Data records:
__________

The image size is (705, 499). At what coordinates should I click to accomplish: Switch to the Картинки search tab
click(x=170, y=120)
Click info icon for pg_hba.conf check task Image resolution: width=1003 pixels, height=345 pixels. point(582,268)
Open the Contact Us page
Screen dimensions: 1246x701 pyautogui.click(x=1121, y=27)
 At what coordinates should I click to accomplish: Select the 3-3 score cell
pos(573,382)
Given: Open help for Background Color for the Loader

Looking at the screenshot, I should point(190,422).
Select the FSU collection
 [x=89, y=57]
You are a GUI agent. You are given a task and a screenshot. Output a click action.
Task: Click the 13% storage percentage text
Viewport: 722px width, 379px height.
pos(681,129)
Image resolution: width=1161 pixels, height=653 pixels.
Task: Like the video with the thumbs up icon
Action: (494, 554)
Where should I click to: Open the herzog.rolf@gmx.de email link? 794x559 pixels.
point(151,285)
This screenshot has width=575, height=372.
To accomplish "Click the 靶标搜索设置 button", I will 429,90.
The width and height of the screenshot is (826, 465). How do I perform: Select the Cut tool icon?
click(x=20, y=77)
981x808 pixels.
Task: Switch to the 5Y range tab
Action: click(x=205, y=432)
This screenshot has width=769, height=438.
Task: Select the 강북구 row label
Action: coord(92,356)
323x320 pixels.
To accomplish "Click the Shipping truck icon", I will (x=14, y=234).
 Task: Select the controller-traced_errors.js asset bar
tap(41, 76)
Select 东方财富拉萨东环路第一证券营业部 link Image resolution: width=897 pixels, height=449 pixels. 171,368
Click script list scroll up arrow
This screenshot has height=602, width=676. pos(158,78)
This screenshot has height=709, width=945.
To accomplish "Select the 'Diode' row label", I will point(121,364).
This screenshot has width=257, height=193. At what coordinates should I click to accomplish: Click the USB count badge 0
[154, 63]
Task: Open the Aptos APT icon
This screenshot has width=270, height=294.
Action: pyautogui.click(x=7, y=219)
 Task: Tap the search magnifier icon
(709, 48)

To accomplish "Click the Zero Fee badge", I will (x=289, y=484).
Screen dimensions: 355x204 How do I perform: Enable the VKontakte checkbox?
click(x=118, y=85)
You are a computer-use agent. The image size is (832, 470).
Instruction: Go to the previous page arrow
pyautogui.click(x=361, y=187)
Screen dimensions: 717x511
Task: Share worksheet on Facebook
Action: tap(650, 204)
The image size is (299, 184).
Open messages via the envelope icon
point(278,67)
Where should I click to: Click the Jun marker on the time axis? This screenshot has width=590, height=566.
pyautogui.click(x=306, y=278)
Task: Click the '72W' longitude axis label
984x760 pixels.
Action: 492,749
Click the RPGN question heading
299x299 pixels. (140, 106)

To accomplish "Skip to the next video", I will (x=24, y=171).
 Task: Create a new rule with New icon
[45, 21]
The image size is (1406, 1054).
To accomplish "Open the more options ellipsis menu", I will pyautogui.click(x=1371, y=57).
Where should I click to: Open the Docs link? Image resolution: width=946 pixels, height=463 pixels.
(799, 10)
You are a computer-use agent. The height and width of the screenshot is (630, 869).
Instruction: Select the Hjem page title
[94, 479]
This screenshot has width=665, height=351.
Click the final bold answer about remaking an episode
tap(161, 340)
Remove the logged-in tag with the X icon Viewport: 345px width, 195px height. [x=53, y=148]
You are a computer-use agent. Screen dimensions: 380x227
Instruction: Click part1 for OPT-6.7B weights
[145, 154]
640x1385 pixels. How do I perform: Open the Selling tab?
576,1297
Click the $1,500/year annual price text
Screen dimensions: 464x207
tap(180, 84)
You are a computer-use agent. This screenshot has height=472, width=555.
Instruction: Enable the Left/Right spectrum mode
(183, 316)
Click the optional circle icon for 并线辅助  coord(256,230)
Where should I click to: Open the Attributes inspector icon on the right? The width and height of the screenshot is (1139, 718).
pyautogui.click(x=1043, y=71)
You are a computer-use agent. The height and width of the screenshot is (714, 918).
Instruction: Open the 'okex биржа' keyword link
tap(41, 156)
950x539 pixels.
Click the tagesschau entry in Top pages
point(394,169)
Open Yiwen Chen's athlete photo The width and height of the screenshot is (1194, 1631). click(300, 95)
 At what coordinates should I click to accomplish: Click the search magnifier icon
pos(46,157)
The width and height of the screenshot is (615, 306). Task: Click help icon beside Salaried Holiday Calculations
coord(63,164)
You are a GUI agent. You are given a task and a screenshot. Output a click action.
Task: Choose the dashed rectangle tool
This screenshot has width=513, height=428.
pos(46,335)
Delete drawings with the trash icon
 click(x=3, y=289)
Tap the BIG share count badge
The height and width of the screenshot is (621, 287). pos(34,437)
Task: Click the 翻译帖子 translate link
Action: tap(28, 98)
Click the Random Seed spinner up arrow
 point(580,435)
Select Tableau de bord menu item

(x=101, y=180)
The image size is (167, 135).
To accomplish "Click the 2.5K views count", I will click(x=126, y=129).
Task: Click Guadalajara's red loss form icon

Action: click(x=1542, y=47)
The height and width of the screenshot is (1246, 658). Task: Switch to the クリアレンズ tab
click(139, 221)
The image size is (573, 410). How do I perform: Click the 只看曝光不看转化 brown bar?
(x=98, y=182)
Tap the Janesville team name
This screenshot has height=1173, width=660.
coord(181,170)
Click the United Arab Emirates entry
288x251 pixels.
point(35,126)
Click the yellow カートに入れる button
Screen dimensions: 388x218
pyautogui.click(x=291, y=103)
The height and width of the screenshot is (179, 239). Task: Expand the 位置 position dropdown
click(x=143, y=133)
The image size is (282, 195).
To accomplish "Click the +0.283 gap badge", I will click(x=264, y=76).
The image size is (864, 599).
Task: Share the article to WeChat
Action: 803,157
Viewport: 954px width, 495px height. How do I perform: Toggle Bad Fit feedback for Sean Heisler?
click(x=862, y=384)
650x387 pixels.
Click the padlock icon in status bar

__________

Exercise goal:
Reproduce the entries above exactly.

Output of the exercise:
The image size is (705, 499). At what coordinates should I click to accomplish: Switch to the Картинки search tab
click(x=170, y=120)
Click info icon for pg_hba.conf check task Image resolution: width=1003 pixels, height=345 pixels. point(582,268)
Open the Contact Us page
Screen dimensions: 1246x701 pyautogui.click(x=1121, y=27)
 At what coordinates should I click to accomplish: Select the 3-3 score cell
pos(573,382)
Given: Open help for Background Color for the Loader

Looking at the screenshot, I should point(190,422).
Select the FSU collection
 [x=89, y=57]
You are a GUI agent. You are given a task and a screenshot. Output a click action.
Task: Click the 13% storage percentage text
Viewport: 722px width, 379px height.
pos(681,129)
Image resolution: width=1161 pixels, height=653 pixels.
Task: Like the video with the thumbs up icon
Action: (494, 554)
Where should I click to: Open the herzog.rolf@gmx.de email link? 794x559 pixels.
point(151,285)
This screenshot has width=575, height=372.
To accomplish "Click the 靶标搜索设置 button", I will 429,90.
The width and height of the screenshot is (826, 465). How do I perform: Select the Cut tool icon?
click(x=20, y=77)
981x808 pixels.
Task: Switch to the 5Y range tab
Action: click(x=205, y=432)
This screenshot has width=769, height=438.
Task: Select the 강북구 row label
Action: coord(92,356)
323x320 pixels.
To accomplish "Click the Shipping truck icon", I will (x=14, y=234).
 Task: Select the controller-traced_errors.js asset bar
tap(41, 76)
Select 东方财富拉萨东环路第一证券营业部 link Image resolution: width=897 pixels, height=449 pixels. 171,368
Click script list scroll up arrow
This screenshot has height=602, width=676. pos(158,78)
This screenshot has height=709, width=945.
To accomplish "Select the 'Diode' row label", I will point(121,364).
This screenshot has width=257, height=193. At what coordinates should I click to accomplish: Click the USB count badge 0
[154, 63]
Task: Open the Aptos APT icon
This screenshot has width=270, height=294.
Action: pyautogui.click(x=7, y=219)
 Task: Tap the search magnifier icon
(709, 48)

To accomplish "Click the Zero Fee badge", I will (x=289, y=484).
Screen dimensions: 355x204 How do I perform: Enable the VKontakte checkbox?
click(x=118, y=85)
You are a computer-use agent. The image size is (832, 470).
Instruction: Go to the previous page arrow
pyautogui.click(x=361, y=187)
Screen dimensions: 717x511
Task: Share worksheet on Facebook
Action: tap(650, 204)
The image size is (299, 184).
Open messages via the envelope icon
point(278,67)
Where should I click to: Click the Jun marker on the time axis? This screenshot has width=590, height=566.
pyautogui.click(x=306, y=278)
Task: Click the '72W' longitude axis label
984x760 pixels.
Action: 492,749
Click the RPGN question heading
299x299 pixels. (140, 106)

To accomplish "Skip to the next video", I will (x=24, y=171).
 Task: Create a new rule with New icon
[45, 21]
The image size is (1406, 1054).
To accomplish "Open the more options ellipsis menu", I will pyautogui.click(x=1371, y=57).
Where should I click to: Open the Docs link? Image resolution: width=946 pixels, height=463 pixels.
(799, 10)
You are a computer-use agent. The height and width of the screenshot is (630, 869).
Instruction: Select the Hjem page title
[94, 479]
This screenshot has width=665, height=351.
Click the final bold answer about remaking an episode
tap(161, 340)
Remove the logged-in tag with the X icon Viewport: 345px width, 195px height. [x=53, y=148]
You are a computer-use agent. Screen dimensions: 380x227
Instruction: Click part1 for OPT-6.7B weights
[145, 154]
640x1385 pixels. How do I perform: Open the Selling tab?
576,1297
Click the $1,500/year annual price text
Screen dimensions: 464x207
tap(180, 84)
You are a computer-use agent. This screenshot has height=472, width=555.
Instruction: Enable the Left/Right spectrum mode
(183, 316)
Click the optional circle icon for 并线辅助  coord(256,230)
Where should I click to: Open the Attributes inspector icon on the right? The width and height of the screenshot is (1139, 718).
pyautogui.click(x=1043, y=71)
You are a computer-use agent. The height and width of the screenshot is (714, 918).
Instruction: Open the 'okex биржа' keyword link
tap(41, 156)
950x539 pixels.
Click the tagesschau entry in Top pages
point(394,169)
Open Yiwen Chen's athlete photo The width and height of the screenshot is (1194, 1631). click(300, 95)
 At what coordinates should I click to accomplish: Click the search magnifier icon
pos(46,157)
The width and height of the screenshot is (615, 306). Task: Click help icon beside Salaried Holiday Calculations
coord(63,164)
You are a GUI agent. You are given a task and a screenshot. Output a click action.
Task: Choose the dashed rectangle tool
This screenshot has width=513, height=428.
pos(46,335)
Delete drawings with the trash icon
 click(x=3, y=289)
Tap the BIG share count badge
The height and width of the screenshot is (621, 287). pos(34,437)
Task: Click the 翻译帖子 translate link
Action: tap(28, 98)
Click the Random Seed spinner up arrow
 point(580,435)
Select Tableau de bord menu item

(x=101, y=180)
The image size is (167, 135).
To accomplish "Click the 2.5K views count", I will click(x=126, y=129).
Task: Click Guadalajara's red loss form icon

Action: click(x=1542, y=47)
The height and width of the screenshot is (1246, 658). Task: Switch to the クリアレンズ tab
click(139, 221)
The image size is (573, 410). How do I perform: Click the 只看曝光不看转化 brown bar?
(x=98, y=182)
Tap the Janesville team name
This screenshot has height=1173, width=660.
coord(181,170)
Click the United Arab Emirates entry
288x251 pixels.
point(35,126)
Click the yellow カートに入れる button
Screen dimensions: 388x218
pyautogui.click(x=291, y=103)
The height and width of the screenshot is (179, 239). Task: Expand the 位置 position dropdown
click(x=143, y=133)
The image size is (282, 195).
To accomplish "Click the +0.283 gap badge", I will click(x=264, y=76).
The image size is (864, 599).
Task: Share the article to WeChat
Action: 803,157
Viewport: 954px width, 495px height. How do I perform: Toggle Bad Fit feedback for Sean Heisler?
click(x=862, y=384)
650x387 pixels.
Click the padlock icon in status bar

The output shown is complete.